Typically, we use a figure of 3 miles for every kWh as the general measure of EV efficiency to compare against traditional fuelling. But even then, at the home energy price quoted earlier, this represents a cost to the driver of more than 11 p/mile, an increase on the 8 p/mile AER – and effectively penalising the driver 3 p per mile for operating an electric vehicle. It might not sound like much, but over 20,000 miles a year, that driver is £600 out of pocket.
At some point, on some chargers and with more efficient drivers or vehicles, the 8 p/mile AER figure will be perfectly accurate. But as we’ve seen, the likelihood of either the employer or employee being out of pocket are high because of the extreme variance in costs.
Whether you have grey fleet, salary sacrifice or company car and van drivers using electric vehicles, reimbursing them accurately for the electricity they’ve used is likely to benefit both you and them.
For a start, you’ll quickly build a picture of the true cost of operating the EVs on your fleet. While the AER will give you a rough idea of your EV spend, it won’t really tell you how those EVs are being used, or where and when they are being charged.
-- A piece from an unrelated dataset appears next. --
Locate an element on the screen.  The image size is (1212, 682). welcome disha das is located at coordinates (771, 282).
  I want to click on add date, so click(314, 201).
In one scenario, you might be paying out more than you need to, but in another you could have disgruntled employees who resent using an EV for business because they are personally subsidising the cost of operation.
Allstar Homecharge, powered by Mina, takes the hassle out of reimbursing drivers by accurately monitoring each charge that occurs at home and making payments directly to the driver’s energy supplier, for the actual cost of the energy used.
For employees in company vehicles this means there are no arguments or confusion, and they know the exact cost is covered every time, increasing employee satisfaction with no out-of-pocket expenses, administration or ‘bill shock’.
Homecharge even works for grey fleet and salary sacrifice EVs too. The employee just needs to keep a track of their business and private mileage, and pay back the private proportion, often via salary deduction. Tools such as Allstar’s Business Mileage Monitor can help simplify this process and drivers can also see their home charging history and payments made through the Allstar Homecharge portal.
As the consumption will be measured accurately by kWh, there will be complete clarity: for example, if a 60kWh charge cost £16.80 and there are 200 miles driven, of which 120 were business, the driver would be reimbursed £10.08 for the business mileage, credited against their energy bill.
While using the single AER figure might seem a simple solution at first, as we’ve seen it can create a lot more problems down the line. It’s a blunt instrument used to solve a complex issue.
But the irony is that while electricity tariffs can seem complicated, technology can actually provide a simple solution, in the form of Allstar Homecharge, and the Allstar One Electric card. Digital innovation makes accurate reimbursement for electric vehicles a reality.